== Document extract

Abraham v. National City Bank Corp.

Decision Date18 April 1990
Docket NumberNo. 89-237,89-237
Citation50 Ohio St.3d 175,553 N.E.2d 619
PartiesABRAHAM, Appellant, v. NATIONAL CITY BANK CORPORATION, F.K.A. Capital National Bank, Appellee.
CourtOhio Supreme Court

MOYER, C.J., and SWEENEY, HOLMES, WRIGHT and HERBERT R. BROWN, JJ., concur.

DOUGLAS and RESNICK, JJ., dissent.

ALICE ROBIE RESNICK, Justice, dissenting.

I do not believe that R.C. 1101.08(F) acts as a time bar here, since this case is neither solely "based on" records which need be retained for only six years, nor does its determination "depend upon" such records.

It has been held that "the relationship between a bank and a general depositor is that of debtor and creditor." Speroff v. First-Central Trust Co. (1948), 149 Ohio St. 415, 37 O.O. 98, 79 N.E.2d 119, paragraph one of the syllabus. As was stated in People v. Jenkins (1978), 61 App.Div.2d 705, 708, 403 N.Y.S.2d 751, 753: "A depositor is a creditor of the bank and the passbook issued to the depositor is evidence of the debt and the contract between them ( Myers v. Albany Sav. Bank, 270 App.Div. 466 , affd. 296 N.Y. 562 ) * * *."

====
== Record set

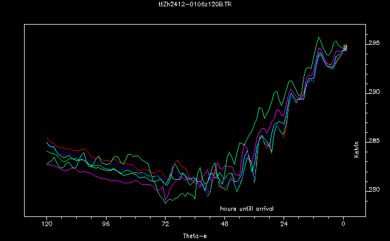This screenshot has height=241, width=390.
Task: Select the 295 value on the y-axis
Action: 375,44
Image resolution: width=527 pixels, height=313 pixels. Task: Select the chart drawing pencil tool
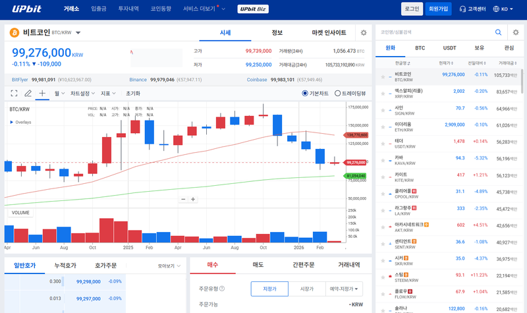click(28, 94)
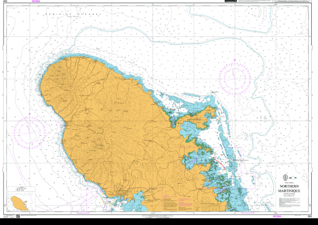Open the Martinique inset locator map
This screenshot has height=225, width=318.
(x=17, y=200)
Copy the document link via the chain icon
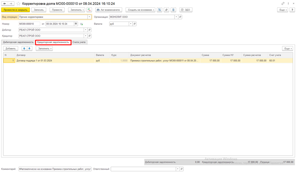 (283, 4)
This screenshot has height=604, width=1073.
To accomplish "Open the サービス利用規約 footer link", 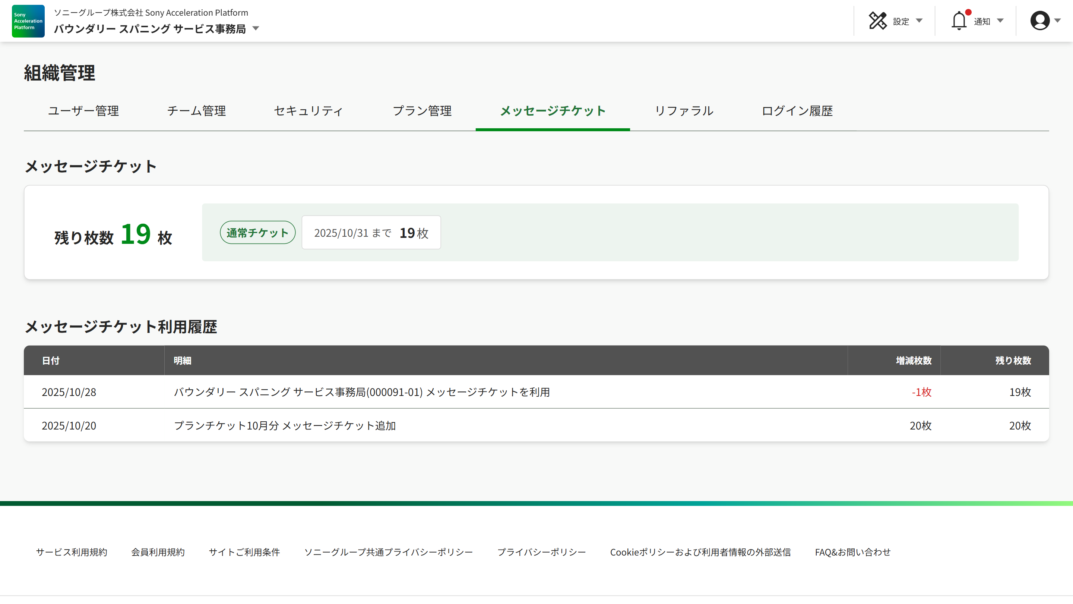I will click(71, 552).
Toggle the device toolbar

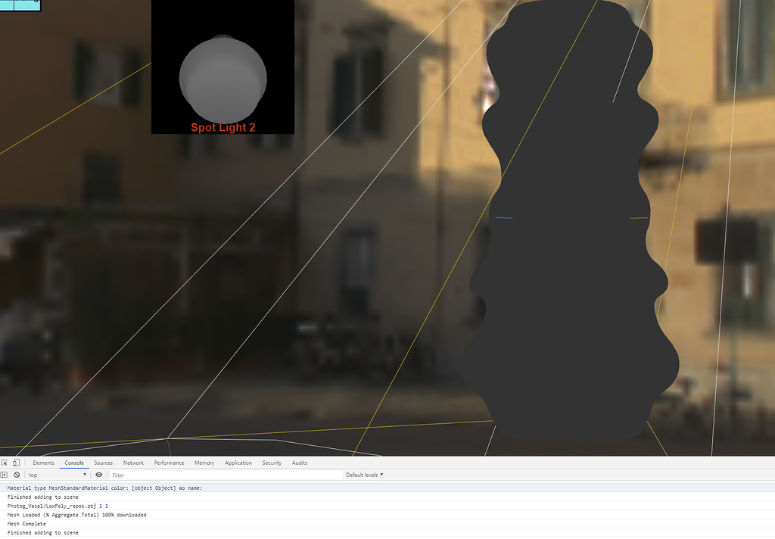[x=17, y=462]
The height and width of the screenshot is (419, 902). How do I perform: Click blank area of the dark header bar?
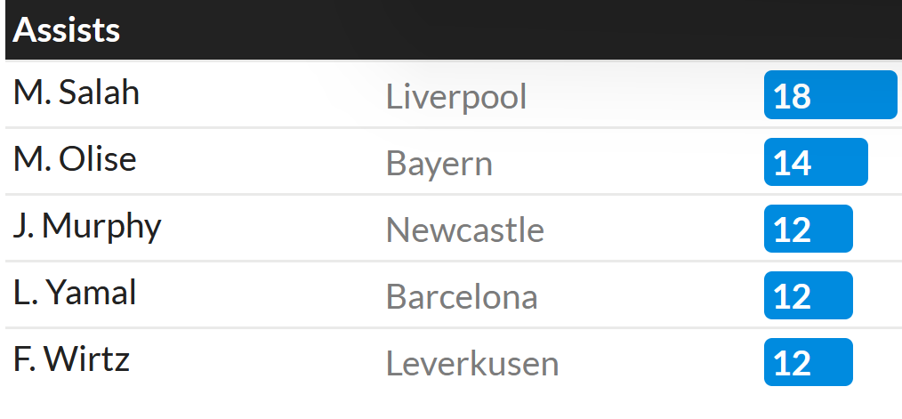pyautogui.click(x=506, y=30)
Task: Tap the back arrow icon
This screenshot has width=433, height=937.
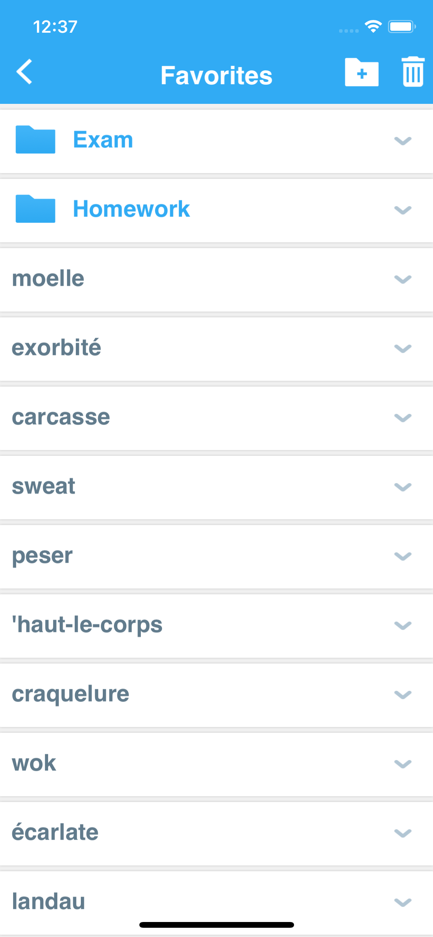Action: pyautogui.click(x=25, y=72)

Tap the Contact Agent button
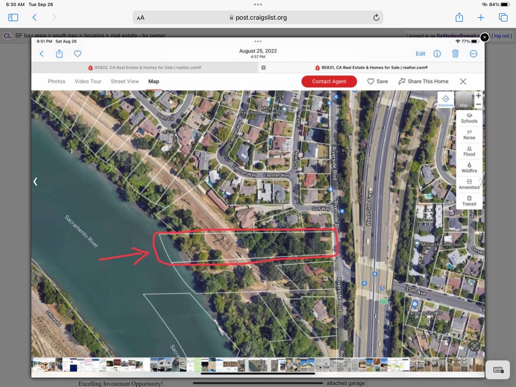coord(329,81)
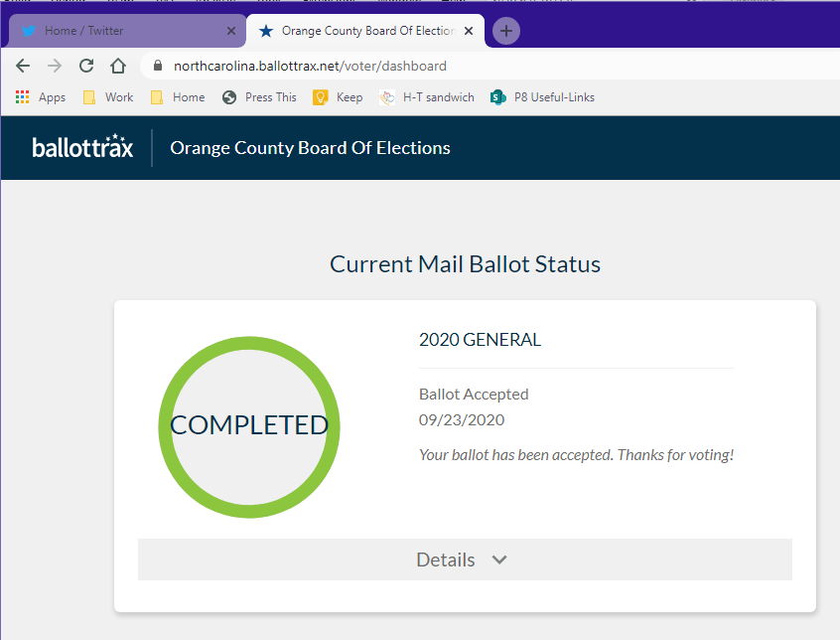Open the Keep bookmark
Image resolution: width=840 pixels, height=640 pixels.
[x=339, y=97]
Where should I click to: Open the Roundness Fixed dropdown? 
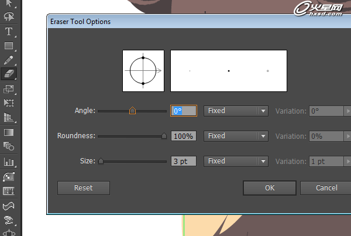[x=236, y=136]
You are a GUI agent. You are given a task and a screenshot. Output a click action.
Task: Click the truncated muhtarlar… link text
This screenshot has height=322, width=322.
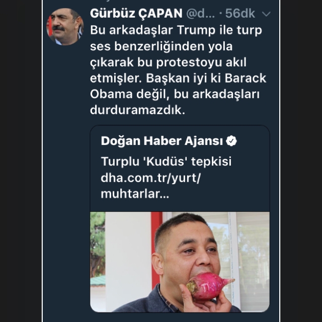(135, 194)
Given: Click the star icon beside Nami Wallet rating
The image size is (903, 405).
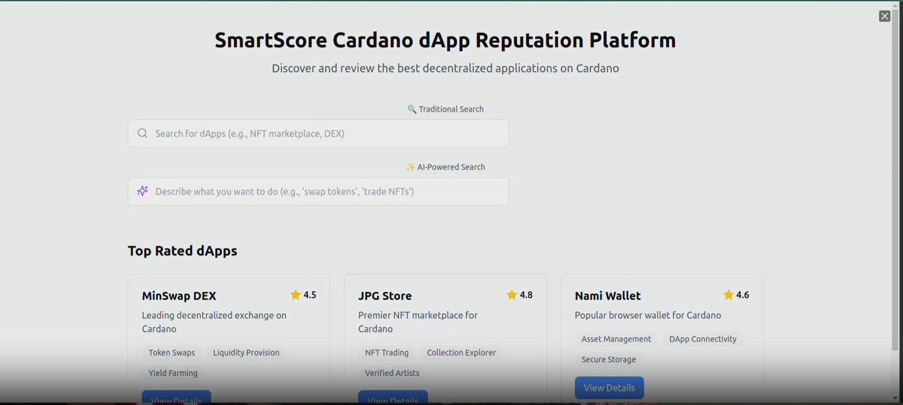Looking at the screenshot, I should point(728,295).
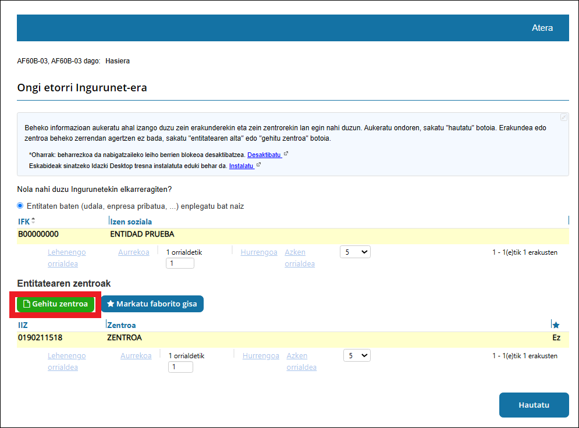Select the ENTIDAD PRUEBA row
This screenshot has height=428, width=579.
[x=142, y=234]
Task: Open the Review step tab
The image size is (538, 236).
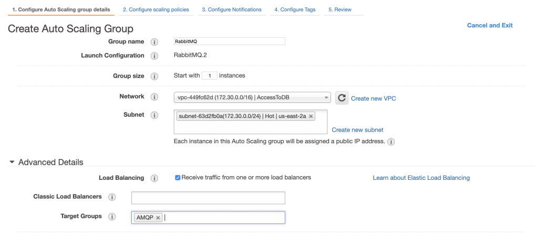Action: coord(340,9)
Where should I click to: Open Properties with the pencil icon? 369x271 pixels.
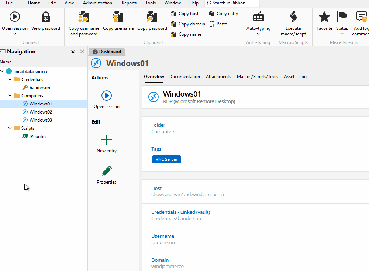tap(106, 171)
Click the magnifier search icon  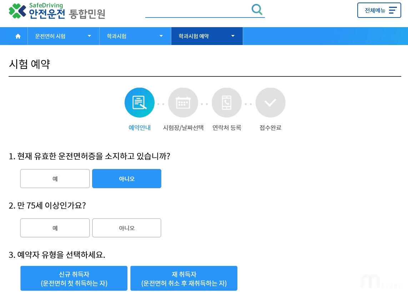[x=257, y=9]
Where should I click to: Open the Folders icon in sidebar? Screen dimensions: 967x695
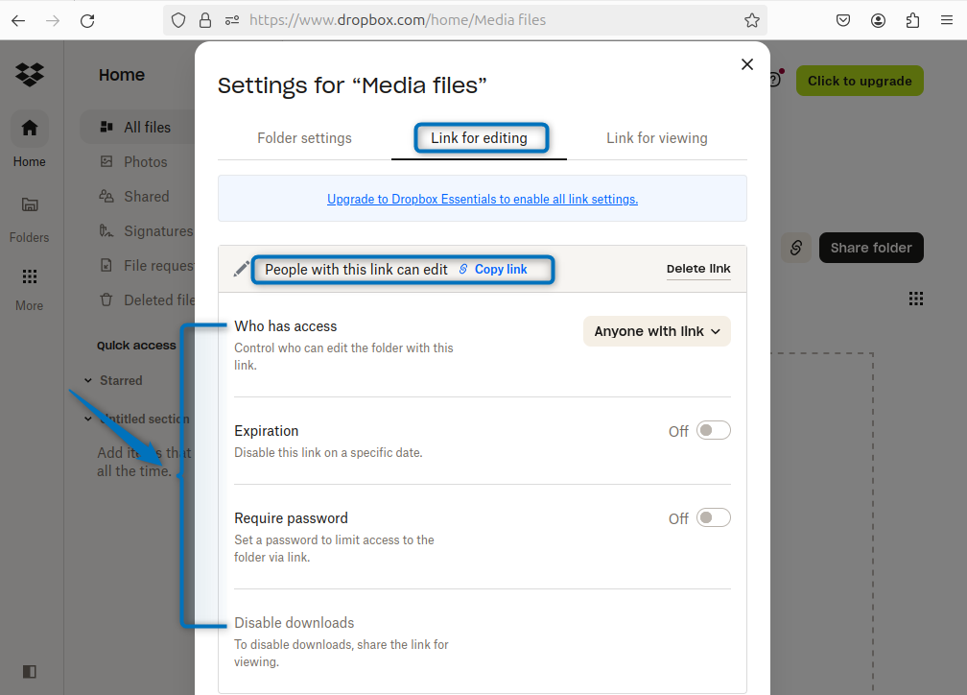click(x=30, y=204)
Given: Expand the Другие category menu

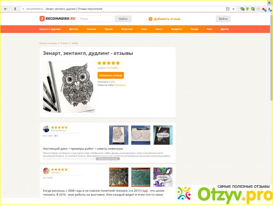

====

Problem details: Write the next passage of the Abraham v. National City Bank Corp. dissent, beginning after its final sentence.

Exercise answer:
"The term 'deposit,' when used in connection with a banking transaction, denotes a contractual relationship ensuing from the delivery, by one known as the 'depositor,' of moneys, funds, or things into the possession of the bank, which receives the same upon the agreement to pay, repay, or return, upon the order or demand of the depositor, the moneys, funds, or equivalent amount, of things received * * *." 10 American Jurisprudence 2d (1963) 299, Banks, Section 337. The remedy of a general depositor may sound in contract on the theory that the bank receives the deposit upon an agreement to repay it on demand or order. Id. at Section 449.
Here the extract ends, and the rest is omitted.